Par Michel LAGACÉ

Les fonctions du Sénat canadien demeurent essentiellement inchangées depuis 1867 : offrir un second regard aux lois adoptées par la Chambre des communes, proposer des amendements au besoin, et représenter les intérêts des régions et des minorités. La semaine dernière, 11 sénateurs ont annoncé qu’ils formeraient un nouveau groupe parlementaire pour mieux représenter les intérêts des régions. Faute de mieux, ils s’appellent le Groupe des sénateurs canadiens (GSC), un titre qui devrait décrire l’ensemble des 105 sénateurs.

Le chef par intérim de ce nouveau groupe, Scott Tannas de l’Alberta, a déclaré qu’une des missions du GSC sera de faire entendre les préoccupations de l’Ouest du pays. Chose curieuse : les 11 sénateurs viennent de toutes les provinces, sauf une. Donc, loin de former un bloc pour représenter les intérêts de l’Alberta, ils se donnent un vague mandat de « représenter nos régions », prétend Josée Werner du Québec. Puisque la raison d’être du Sénat est de permettre aux régions de s’exprimer et de protéger leurs droits, les 94 autres sénateurs manqueraient-ils à un de leurs devoirs fondamentaux?

Le mois dernier, le sénateur André Pratte, ancien éditorialiste en chef de La Presse, annonçait sa démission après seulement trois ans et demi, prétextant vaguement qu’il n’aurait pas « les aptitudes et la motivation nécessaires pour accomplir la tâche » qui lui avait été confiée. Il terminait sa lettre de démission en souhaitant « la modernisation du Sénat, visant à en faire une chambre plus efficace et moins soumise à la discipline de parti ». Les sénateurs « indépendants » seraient-ils moins indépendants que Justin Trudeau ne le prétend? Le Sénat ne retient que peu souvent l’attention de la population. Pourtant avec la Chambre et le monarque, il constitue le Parlement canadien. Depuis 2016, un comité consultatif propose au Premier ministre les nominations au Sénat. Cependant, Justin Trudeau n’a pas encore cherché à formaliser le système qu’il a concocté et, durant la campagne électorale, le chef conservateur Andrew Scheer a soulevé la possibilité de retourner à l’ancien système de nominations partisanes.

Le fonctionnement actuel du Sénat est donc en période d’essai. Il comprend 49 sénateurs « indépendants », 27 conservateurs, neuf libéraux, six sénateurs non affiliés et les 11 sénateurs dit « canadiens », qui ne représentent personne d’autre qu’euxmêmes. Et qui de surcroît ne jouissent pas de la légitimité d’avoir été élus ou même nommés pour constituer un groupe à l’intérieur du Sénat.
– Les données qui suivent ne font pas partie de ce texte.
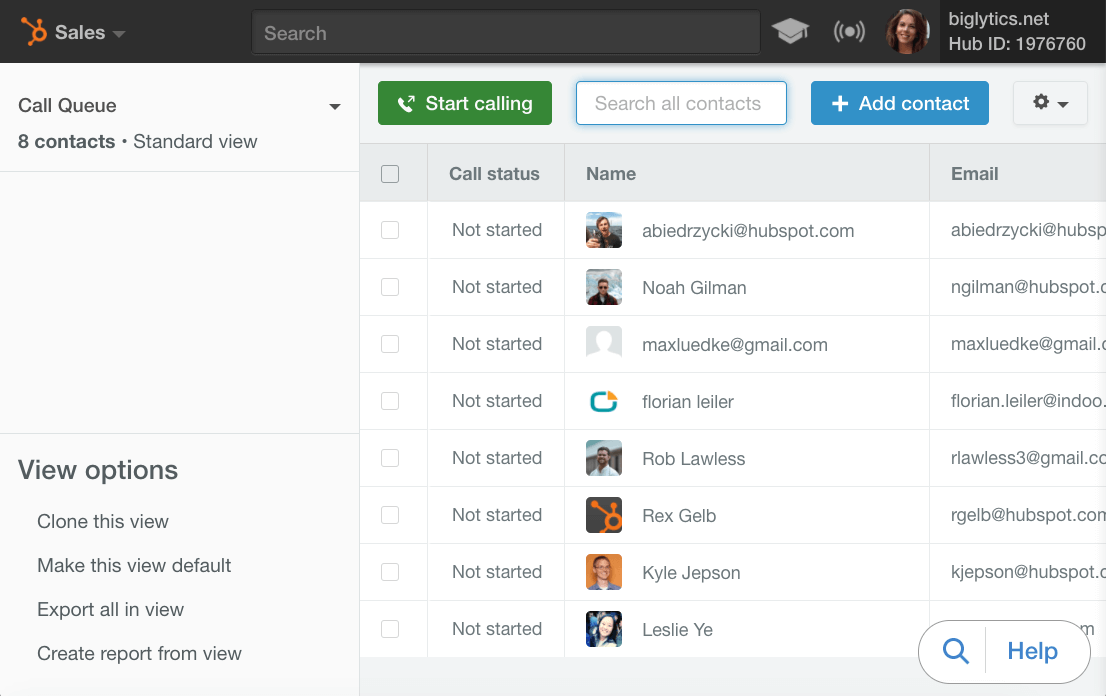Click the broadcast notifications icon
Image resolution: width=1106 pixels, height=696 pixels.
point(849,32)
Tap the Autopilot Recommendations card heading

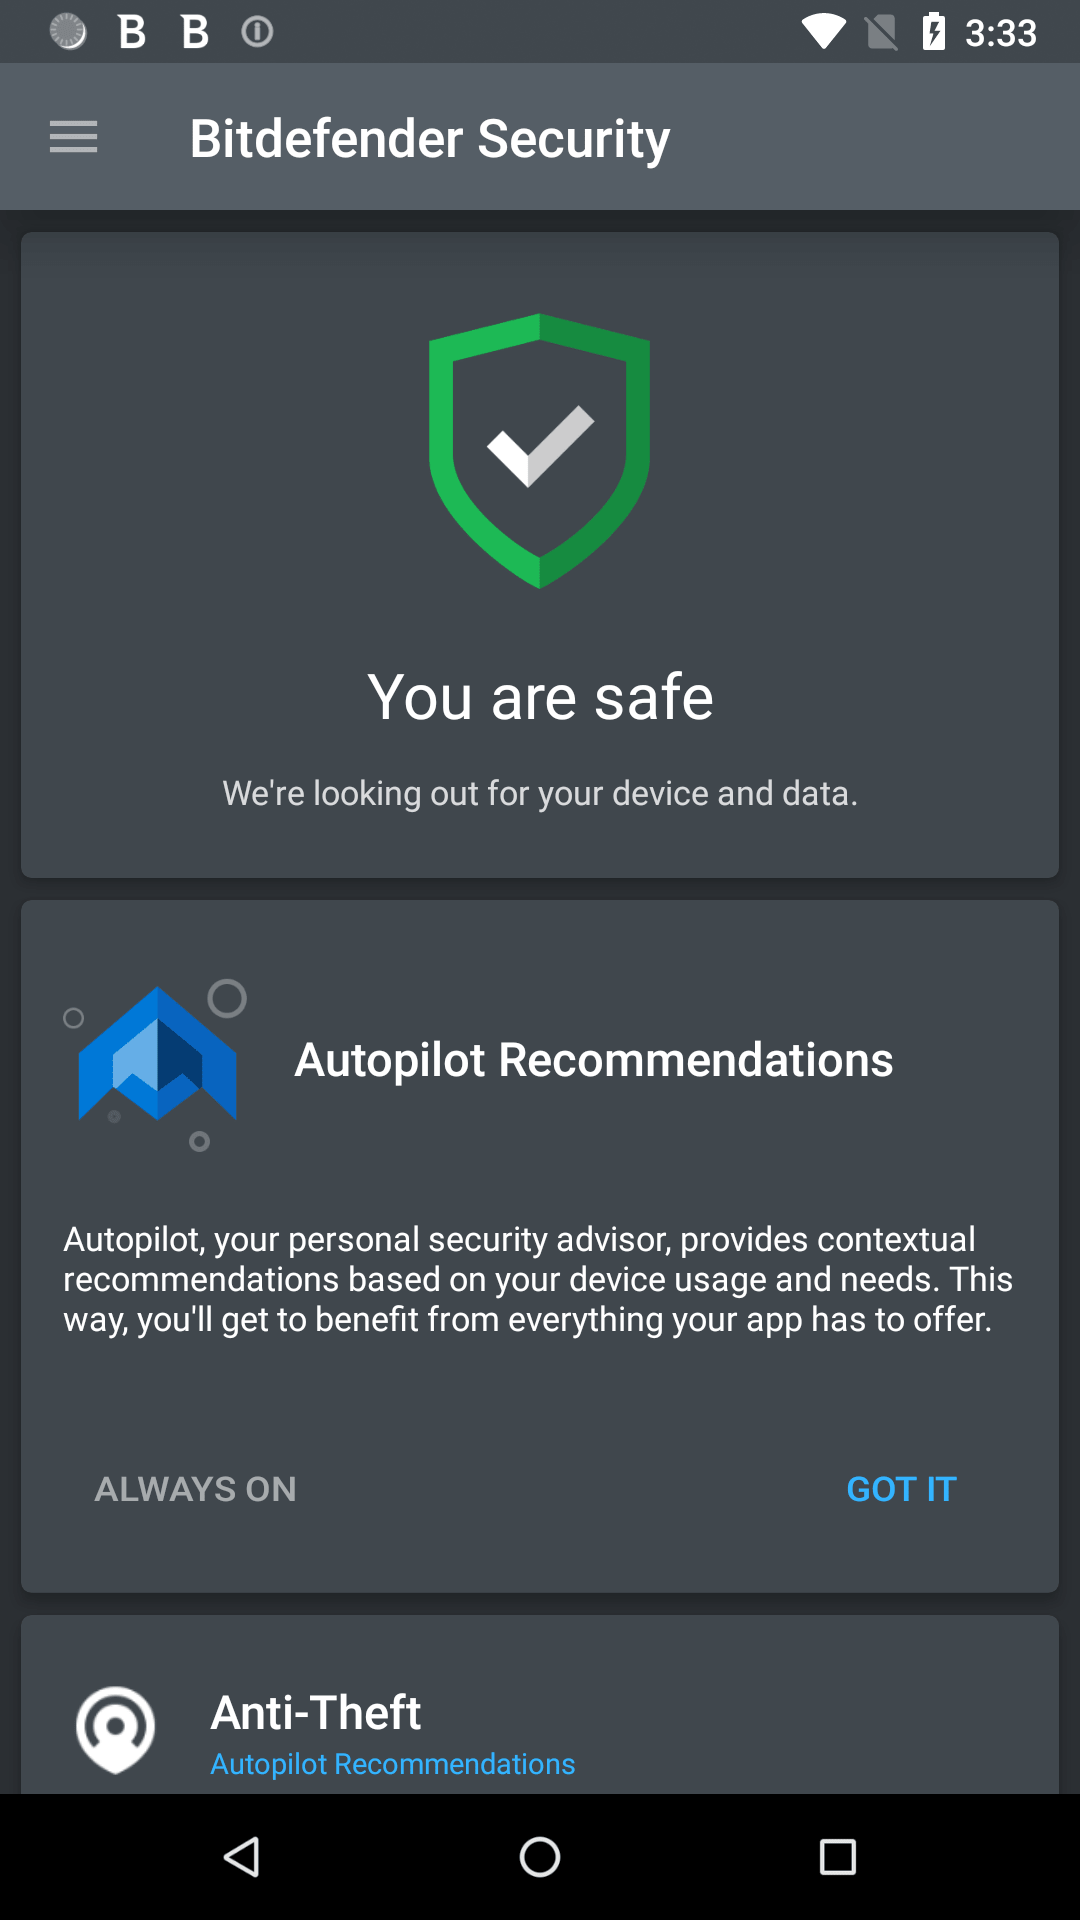(594, 1060)
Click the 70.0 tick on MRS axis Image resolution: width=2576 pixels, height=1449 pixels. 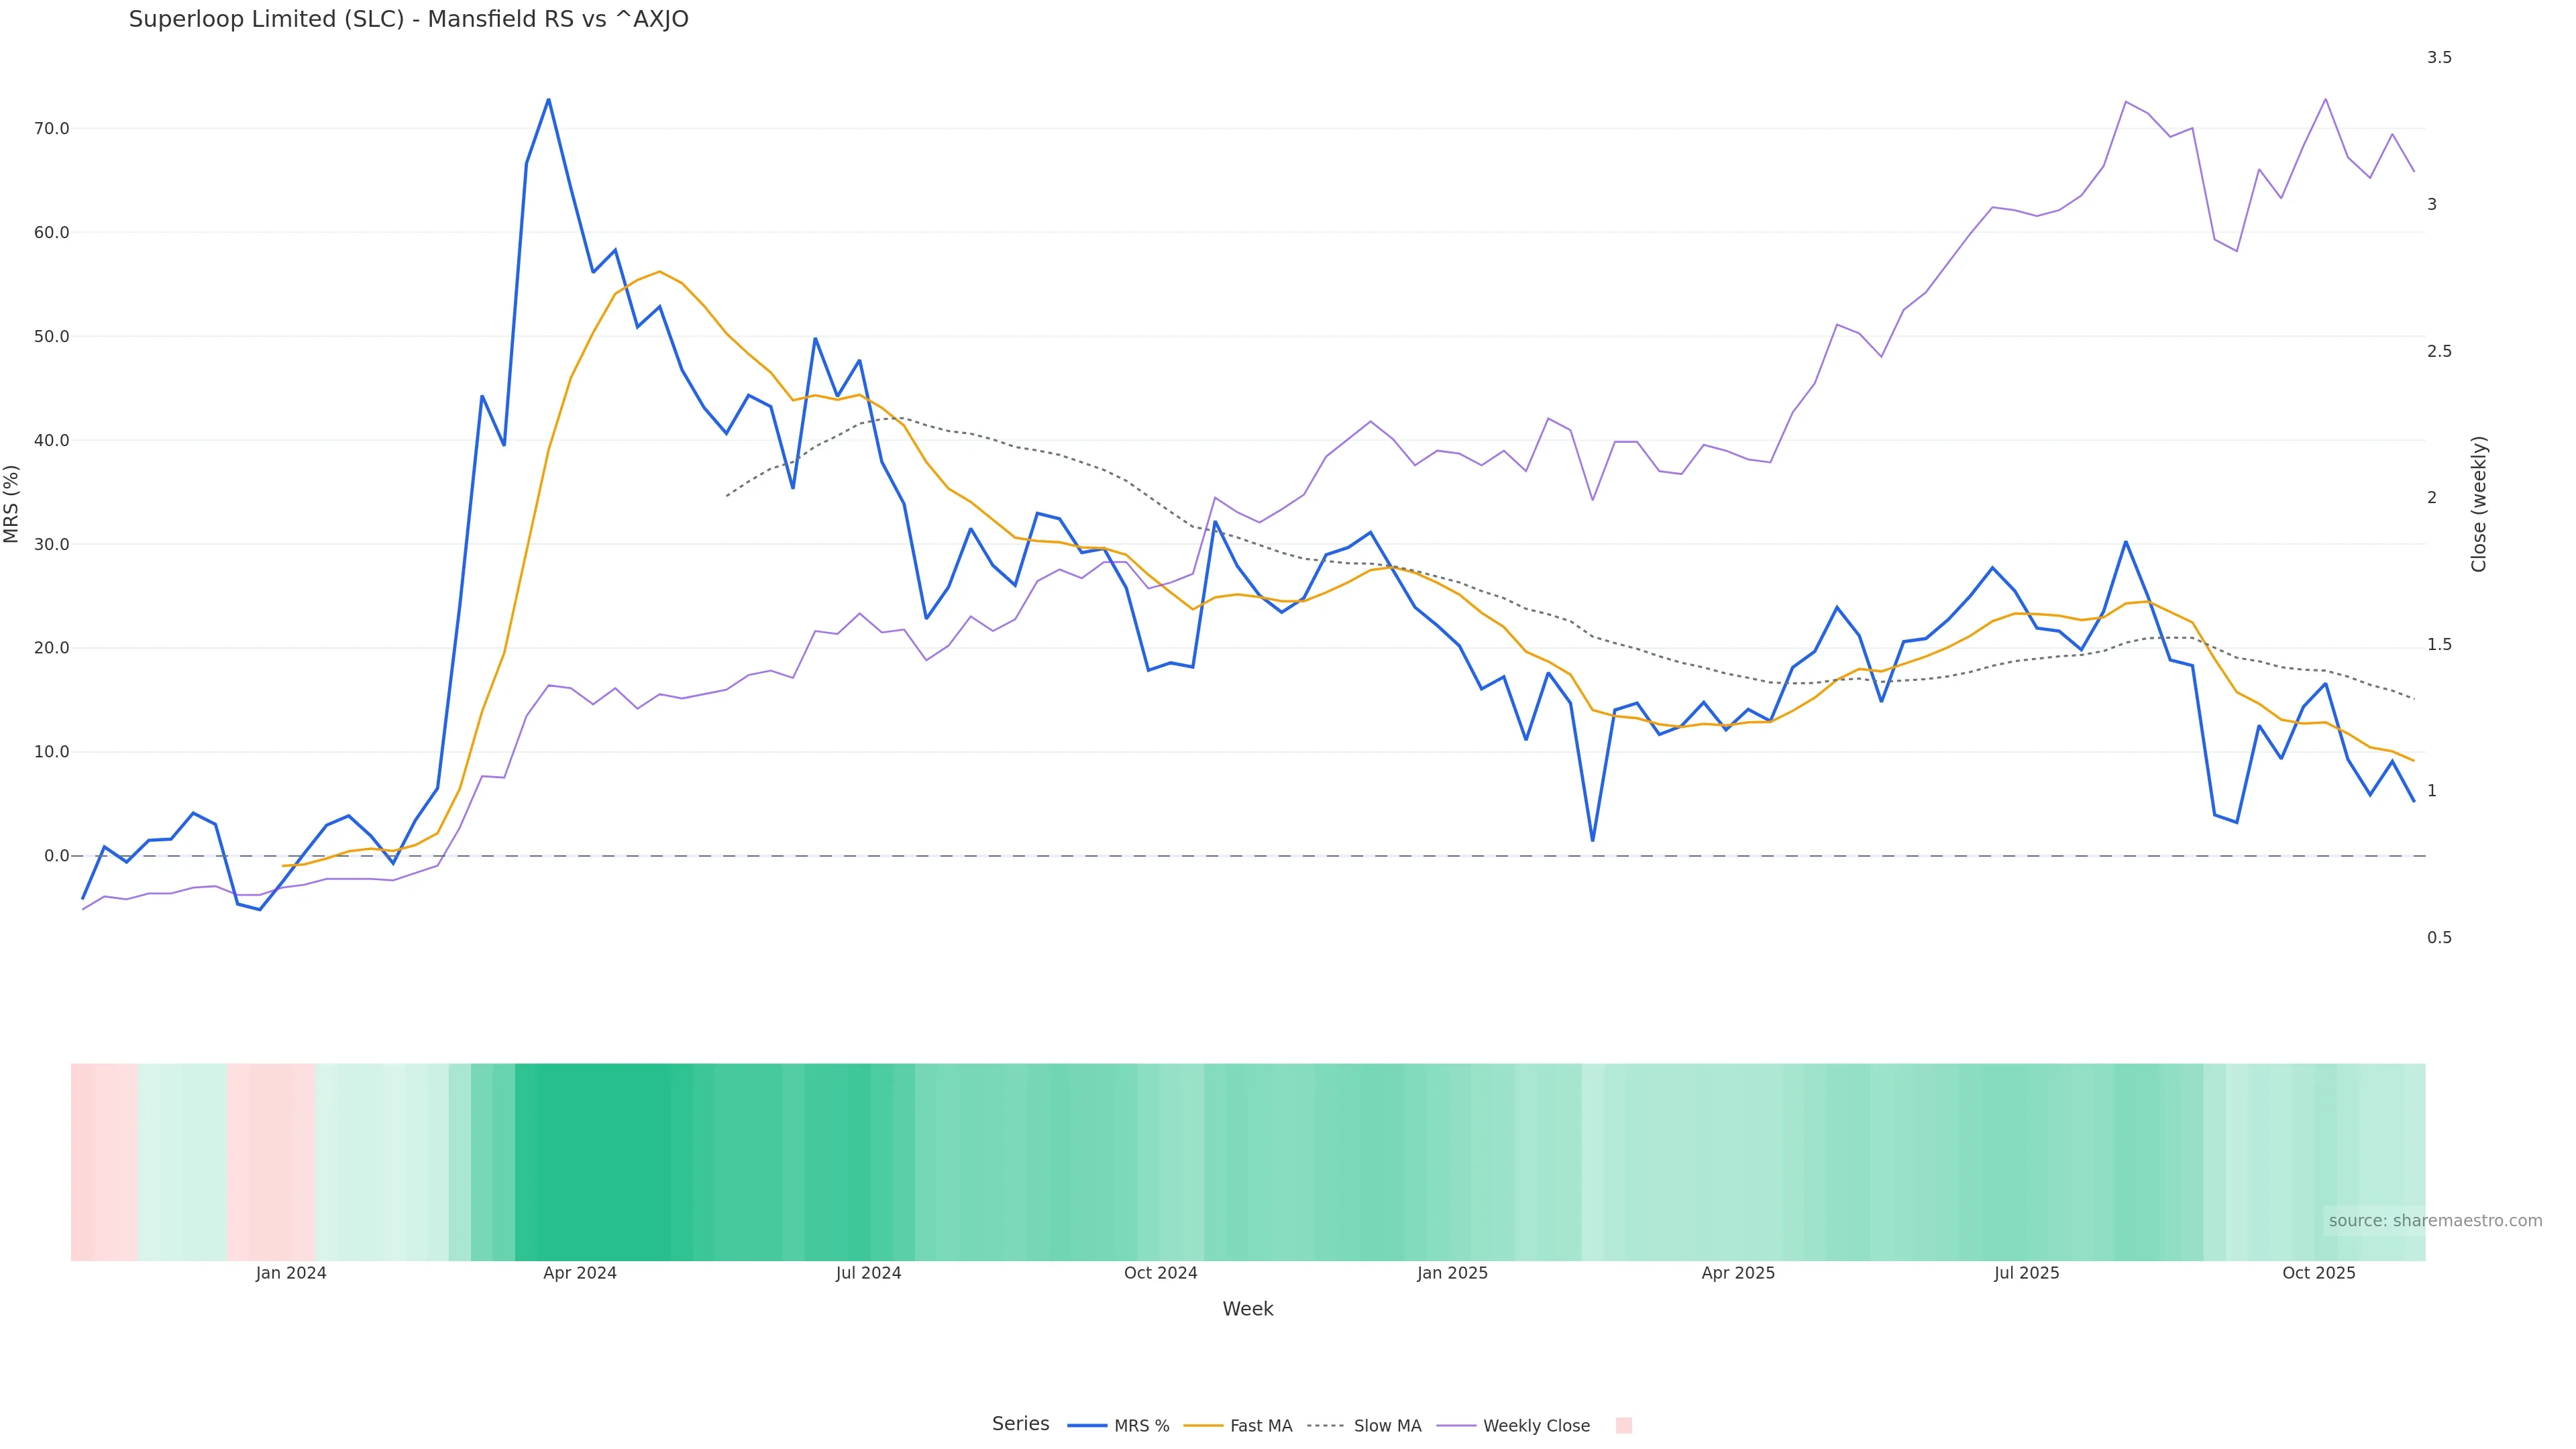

Au train où vont les choses, Justin Trudeau serait bien avisé de revoir le bien-fondé du système qu’il a mis en place. Car le danger pour notre démocratie parlementaire, c’est que l’inefficacité du Sénat évoquée par André Pratte ne soit davantage minée par la prolifération de groupes formés au hasard des évènements et des personnalités.